#### [Exercise instructions]
Below is a set of entries; give all of them again exactly.
————————
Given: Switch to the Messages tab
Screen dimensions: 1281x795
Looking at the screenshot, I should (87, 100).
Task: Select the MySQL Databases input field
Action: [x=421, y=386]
————————
#### [Task output]
Given: Switch to the Messages tab
Screen dimensions: 1281x795
Looking at the screenshot, I should (87, 100).
Task: Select the MySQL Databases input field
Action: [x=421, y=386]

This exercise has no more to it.